Avevo diciassette anni e una voglia matta di spaccare un mondo che si stava già scassando da solo.
Amavo il calcio come si ama la mamma e la Formula 1 come si ama una morosa adolescente, forse per via delle “minigonne” ma più probabilmente per la presenza in pista di un certo Gilles, genio scompaginato che finì di strabiliare il mondo solo pochi mesi prima. E io lasciai per sempre quella morosa.
Mi rimase solo l’amore materno, il calcio.
Se poi, all’amore di mamma ci metti pure i nonni (Bearzot e Pertini) ricomponi una famiglia che a inizio giugno sembrava sfaldarsi sotto il peso delle male dicerie, delle perplessità e delle nere previsioni.
Ma l’amore – si sa, o comunque si spera – vince sempre.
E vincemmo.
Tre pappine ai corazzieri di Germania e giù in strada, a piedi, in bici, in due sul Ciao, in vetuste berlinotte senza servosterzo rasate a mo’ di cabriolet, tutti, comunque ed inevitabilmente, con qualche straccio verde-banco-rosso o cencio azzurro che fosse, a urlare al cielo un’irrefrenabilità mai vista. Era un’urgenza che covavamo sotto da tempo e quel trionfo diede la stura a quella che tutt’ora considero sempre LA FESTA, anzi LA FIESTA!
Con buona pace di quei poveri crucchi che con le loro Volkswagen targate “D” si azzardavano a percorrere le nostre strade obbligate da e per Jesolo. Vi arrivarono con una collezione di diti medi, di epiteti irripetibili, e con la Volkswagen ricoperta di ogni sorta di liquido o fluido organico con DNA rigorosamente italiano. Faceva parte del gioco e ci stramaledicevano in quella loro lingua aspra già a pronunciare parole dolci, figuriamoci gli improperi… Ma una volta arrivati a Jesolo si sarebbero subito accorti che era appena cominciata la loro agonia…
I “figli di Bearzot” furono i 22 nostri fratelli che in virtù di un discreto talento, compirono l’impresa e non li ringrazieremo mai abbastanza, ma tutti noi italiani eravamo figli di Bearzot, seppur contestatori, piagnucoloni, irriverenti, ruffiani che ci accorgemmo di esserlo solo dopo, con la Coppa in mano a Zoff.
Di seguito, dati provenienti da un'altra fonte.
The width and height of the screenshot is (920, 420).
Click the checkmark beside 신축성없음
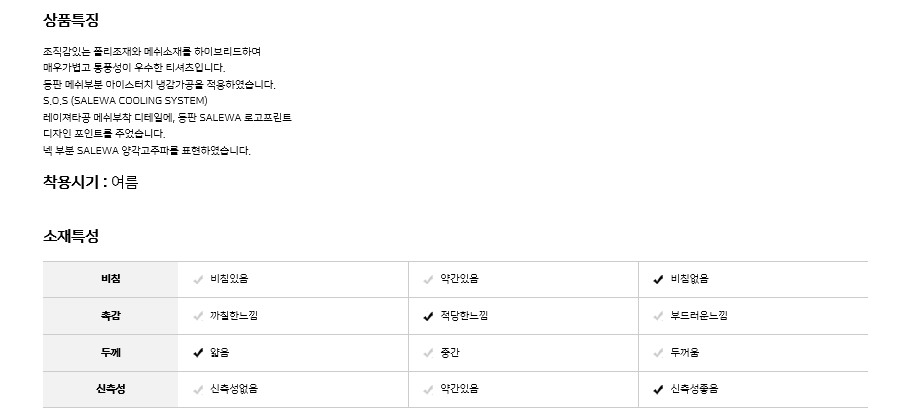click(198, 389)
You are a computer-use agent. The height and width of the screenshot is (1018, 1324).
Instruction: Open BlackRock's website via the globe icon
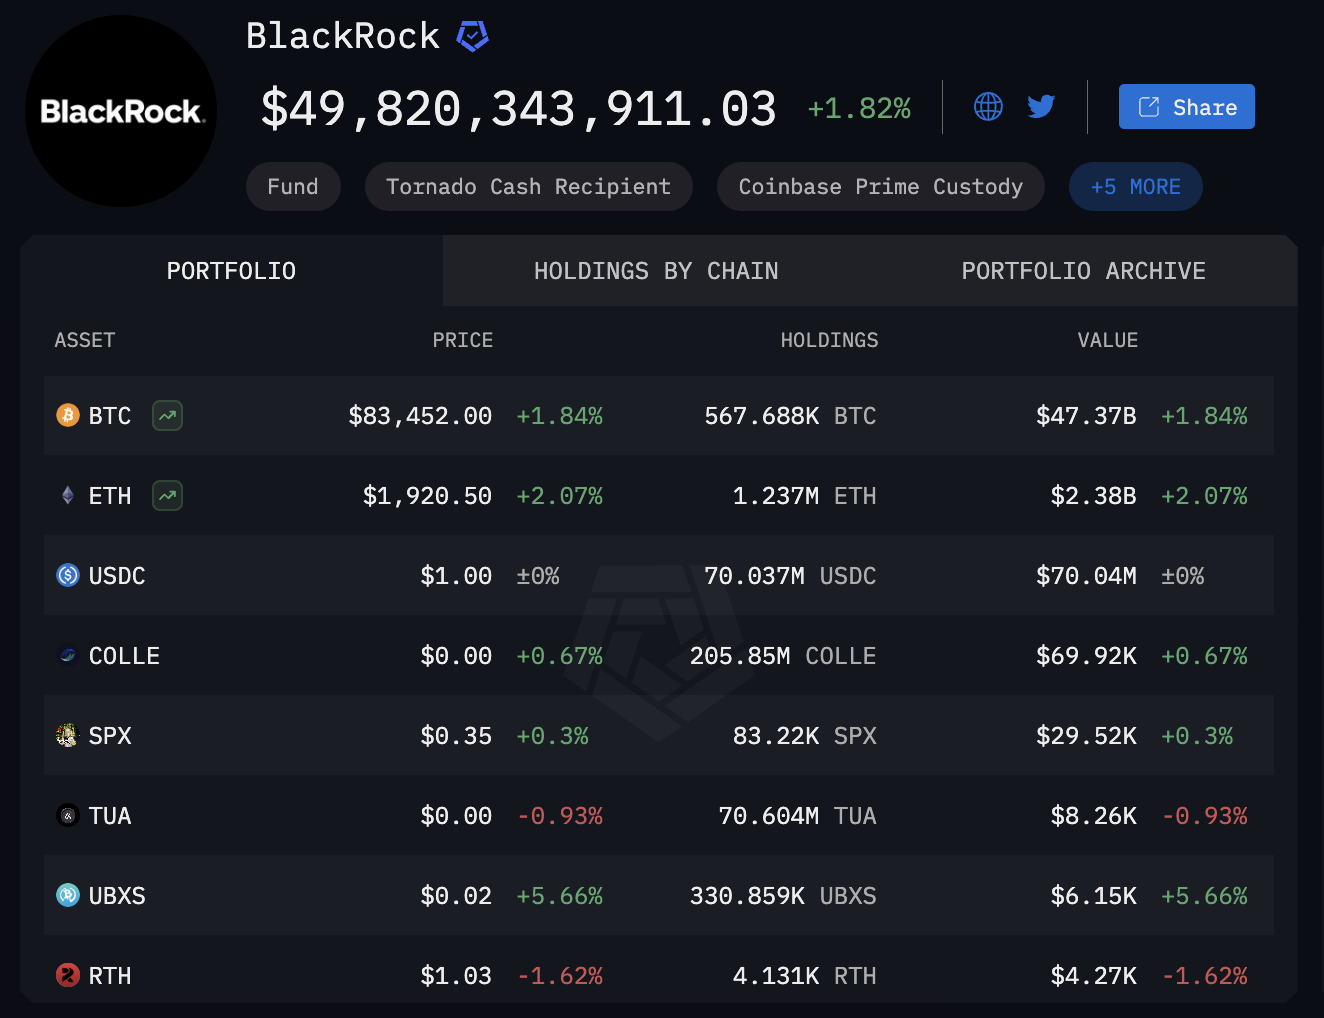[x=988, y=106]
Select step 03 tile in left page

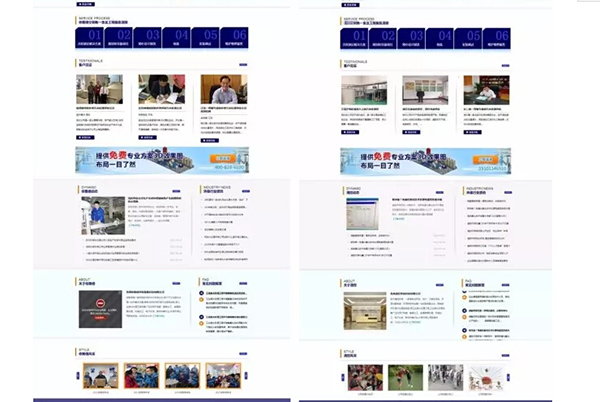point(146,38)
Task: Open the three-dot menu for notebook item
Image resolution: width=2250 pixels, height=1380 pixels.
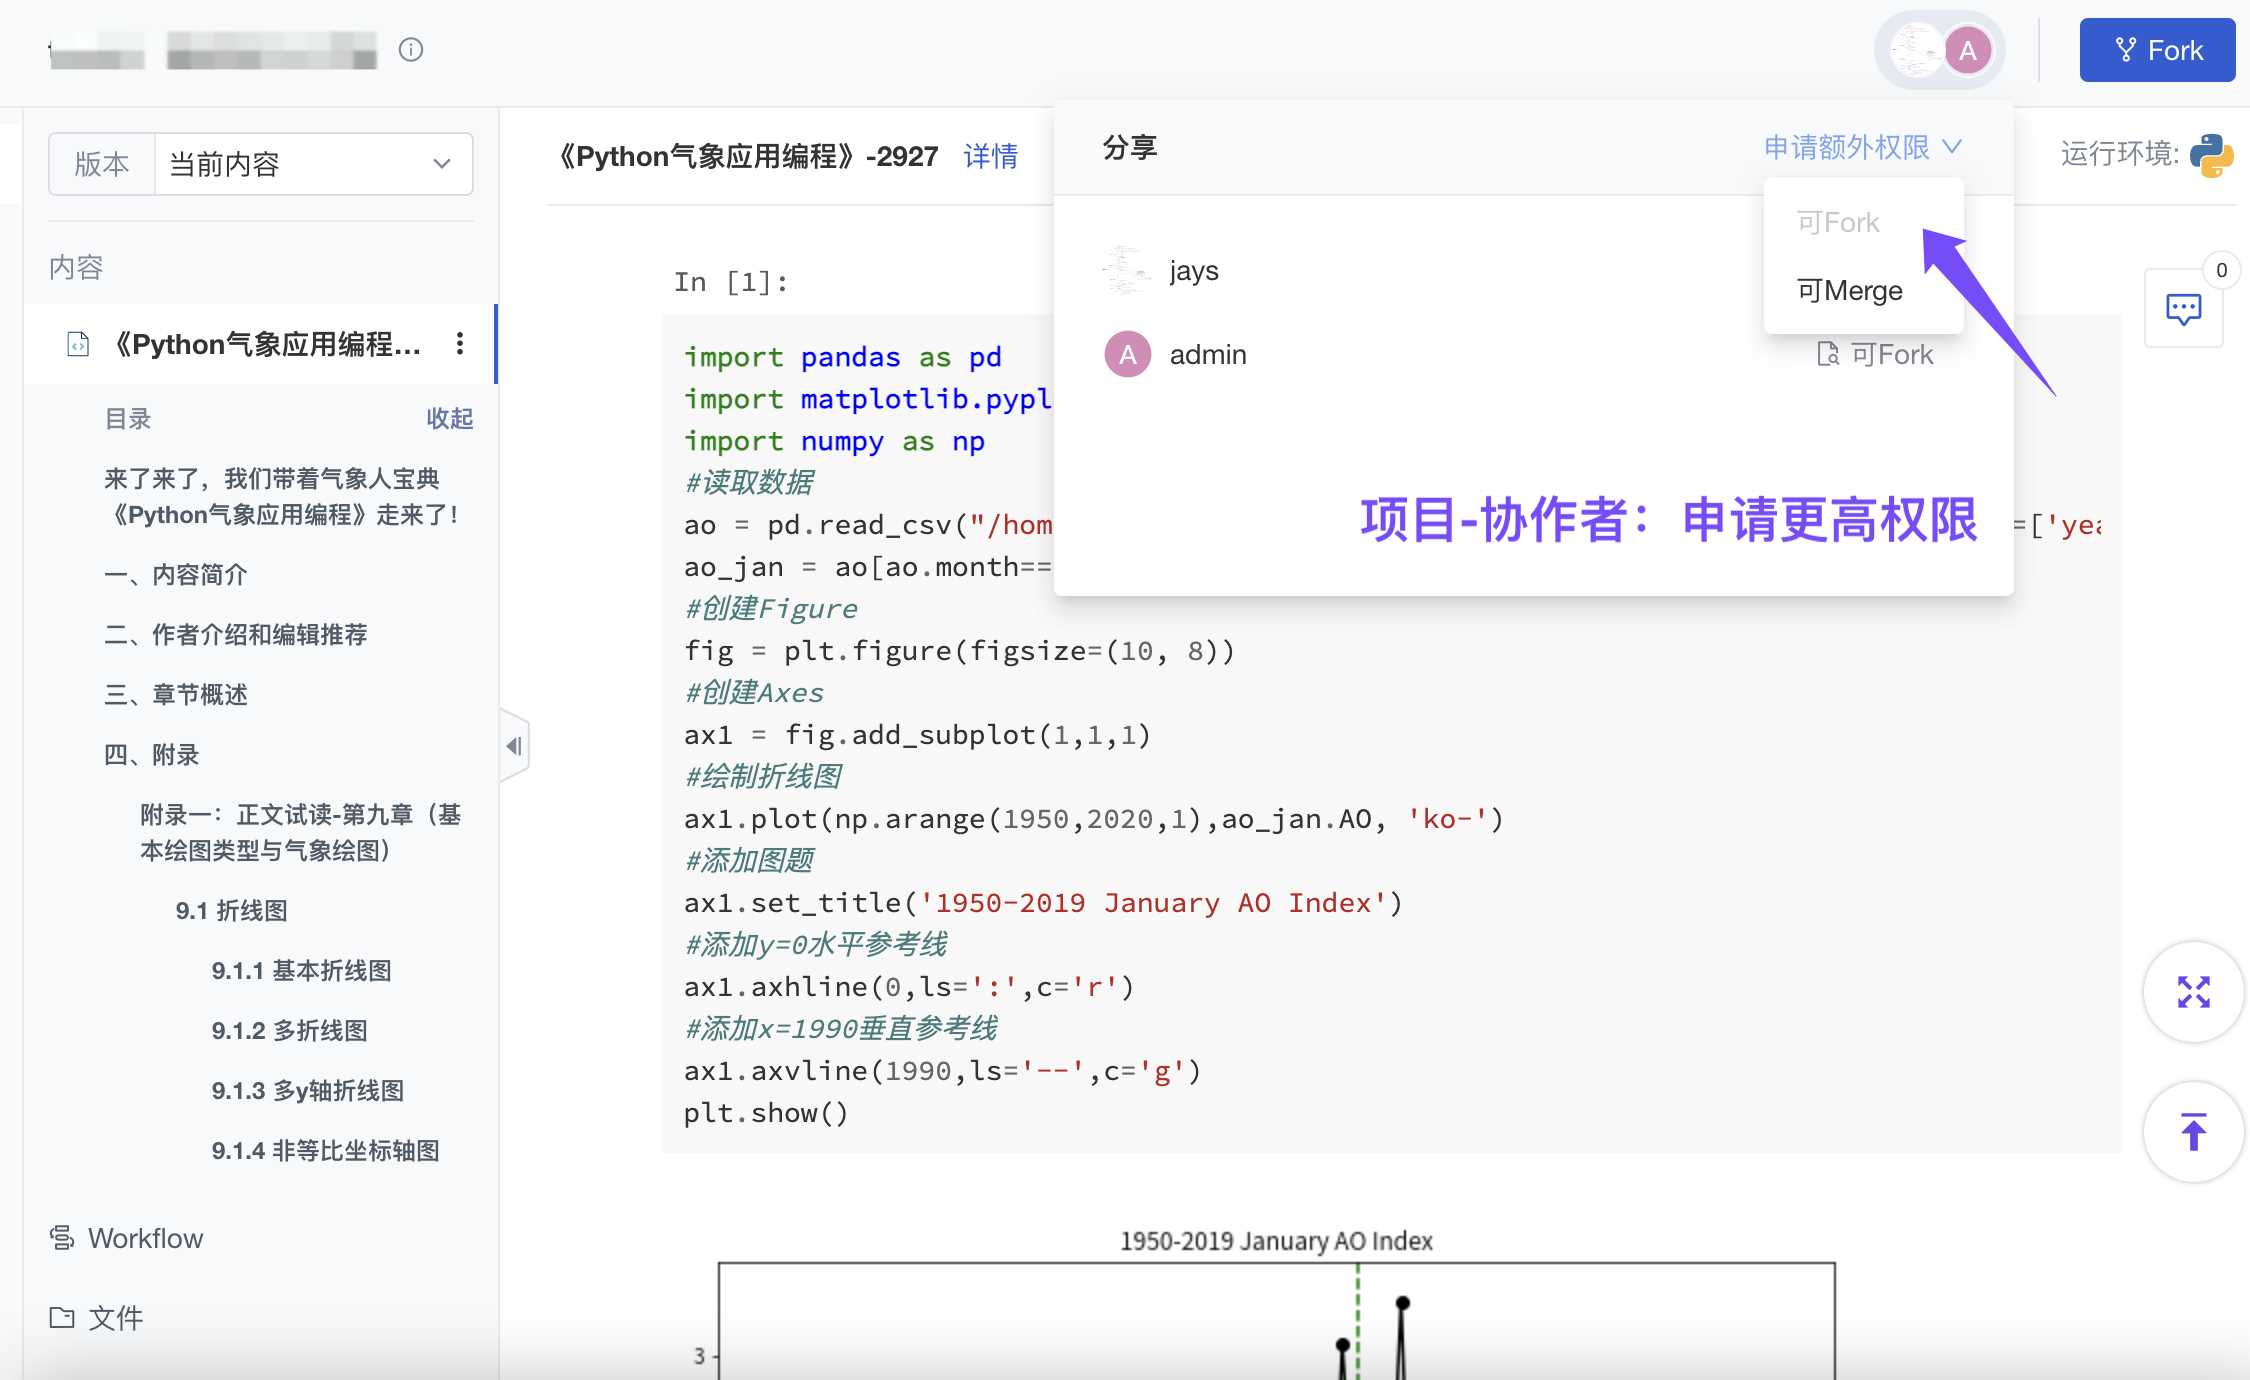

Per questo il buon Enzo, anche da lassù, meriterebbe un monumento alto cento metri, che fosse visibile da ogni parte della Penisola e, magari, anche dal satellite. A imperitura memoria.
Grazie Enzo.
Grazie Dino, Claudio, Antonio, Gabriele, Fulvio, Gaetano, Bruno, Marco, Paolo, Giancarlo, Francesco, Ivano, Zio, Spillo, Franco B., Pietro, Gianpiero, Giuseppe, Daniele, Franco C., Giovanni, Franco S.
Grazie Sandro.
Grazie Nando.
Buon quarantesimo anniversario a tutti!!!